**Entries provided:**
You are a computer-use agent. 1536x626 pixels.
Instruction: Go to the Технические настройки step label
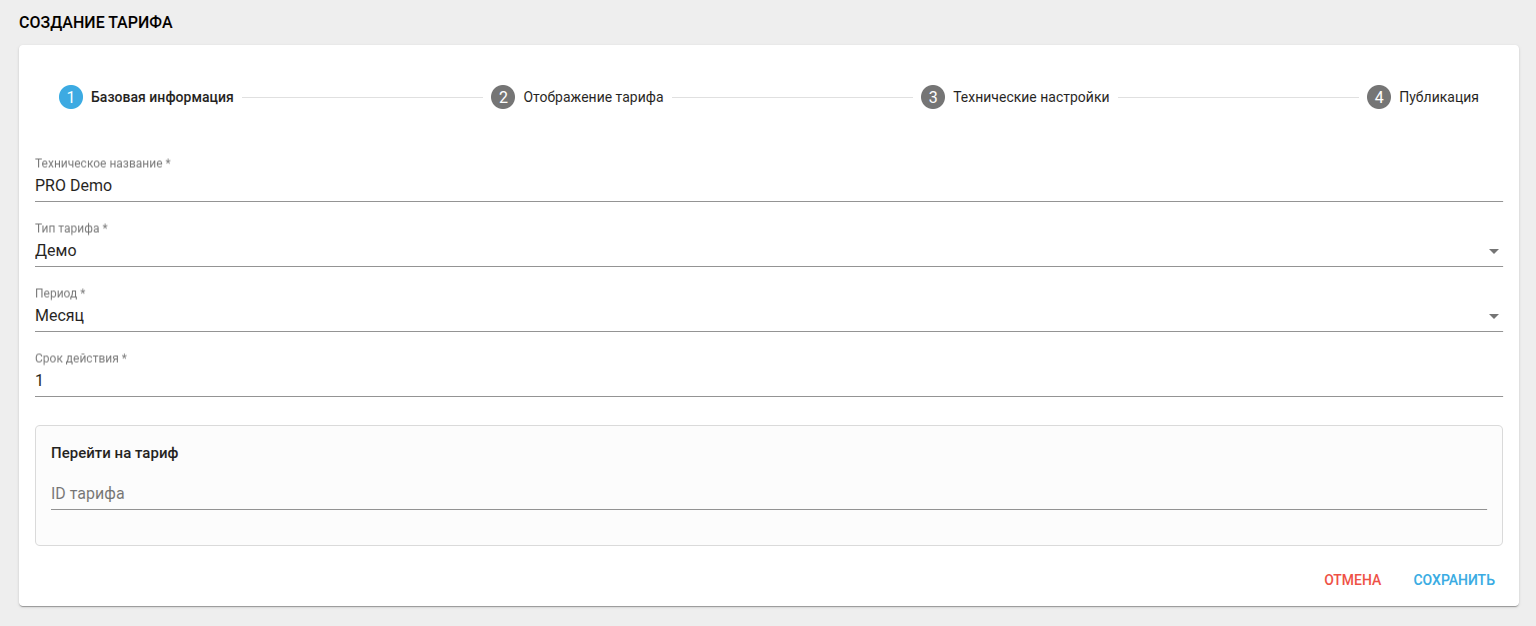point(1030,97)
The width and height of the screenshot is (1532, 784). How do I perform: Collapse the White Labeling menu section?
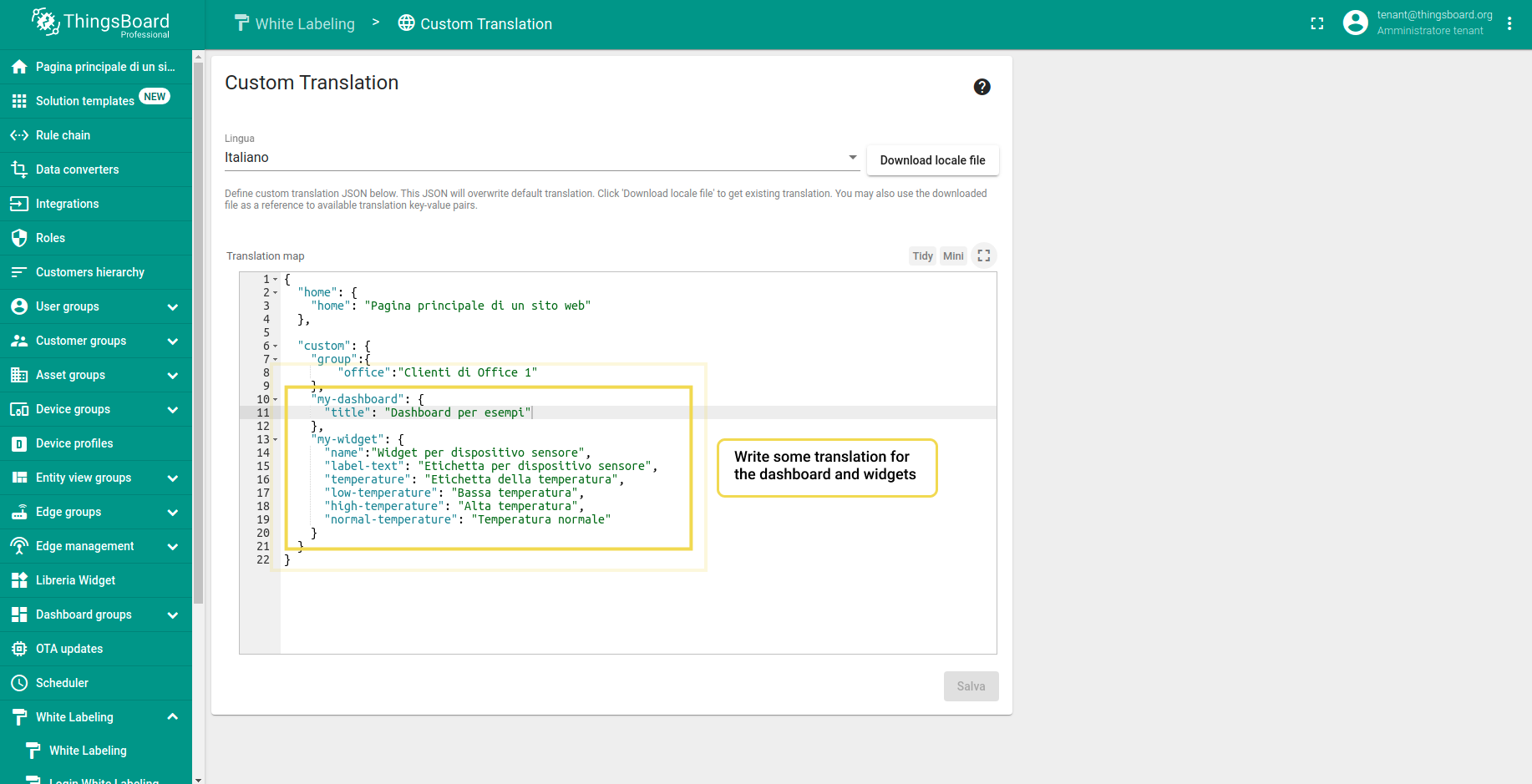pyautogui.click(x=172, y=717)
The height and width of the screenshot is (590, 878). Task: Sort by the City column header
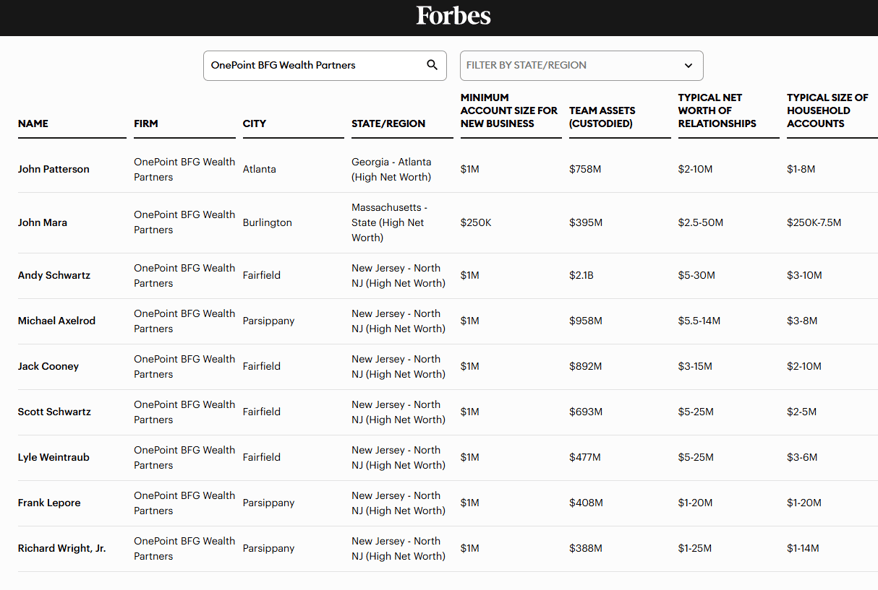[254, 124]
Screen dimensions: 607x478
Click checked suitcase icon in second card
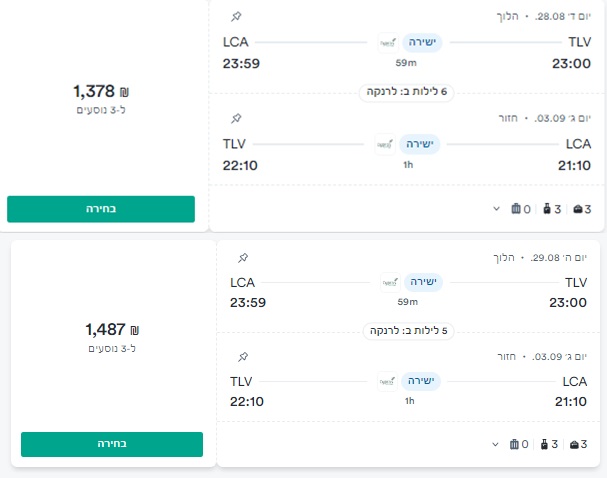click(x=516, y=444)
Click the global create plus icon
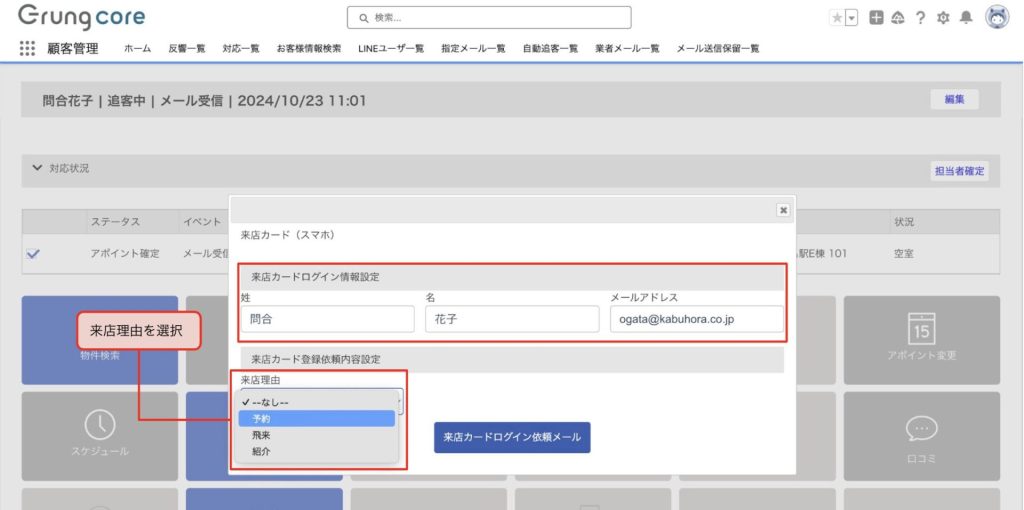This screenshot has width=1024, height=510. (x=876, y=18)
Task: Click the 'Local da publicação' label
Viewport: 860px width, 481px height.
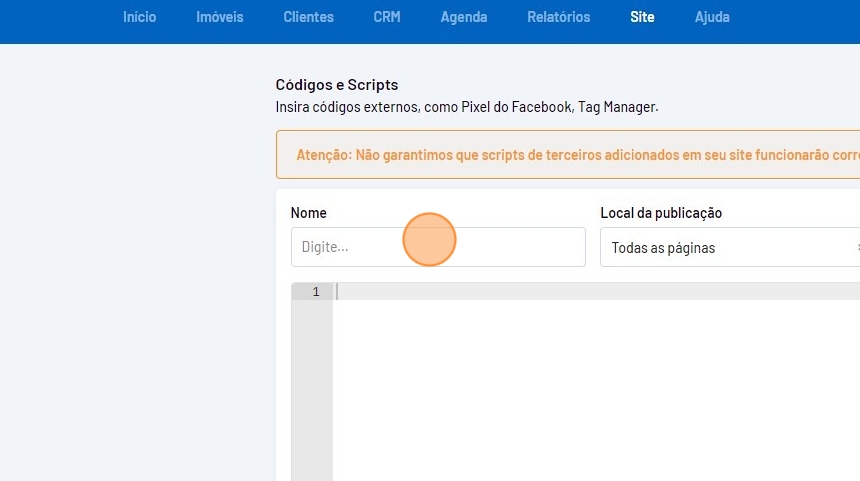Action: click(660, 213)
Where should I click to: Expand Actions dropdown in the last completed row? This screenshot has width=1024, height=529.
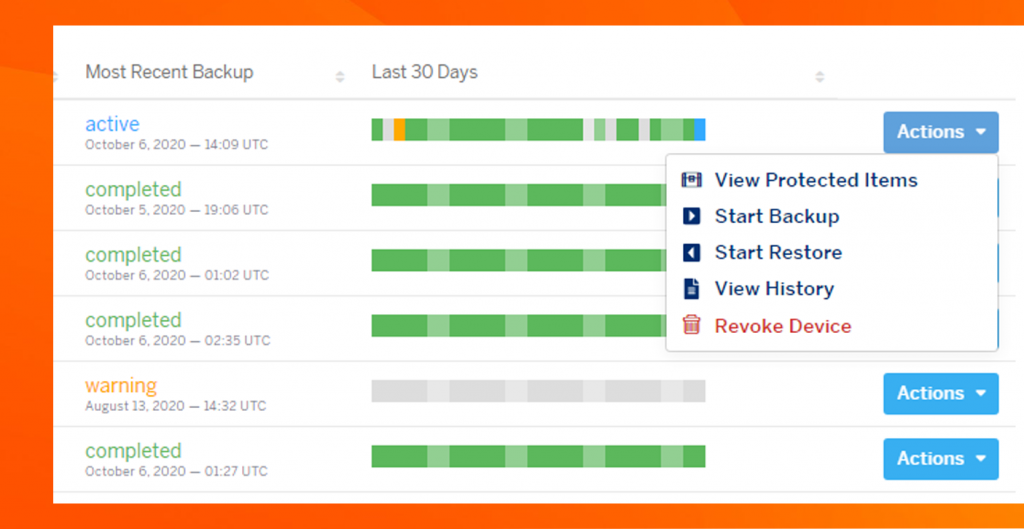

**Assignment:**
Each record should be written out again exactly, though without its pictures.

**Your solution:**
You are a computer-use agent. 1536x626 pixels.
Instruction: Go to the Технические настройки step label
point(1030,97)
The width and height of the screenshot is (1532, 784). How do I perform: Collapse the White Labeling menu section?
pyautogui.click(x=172, y=717)
The height and width of the screenshot is (590, 878). Task: Sort by the City column header
[254, 124]
Screen dimensions: 607x478
Click checked suitcase icon in second card
click(x=516, y=444)
Click the global create plus icon
This screenshot has width=1024, height=510. (x=876, y=18)
Task: Click the 'Local da publicação' label
Viewport: 860px width, 481px height.
Action: click(660, 213)
Where should I click to: Expand Actions dropdown in the last completed row? This screenshot has width=1024, height=529.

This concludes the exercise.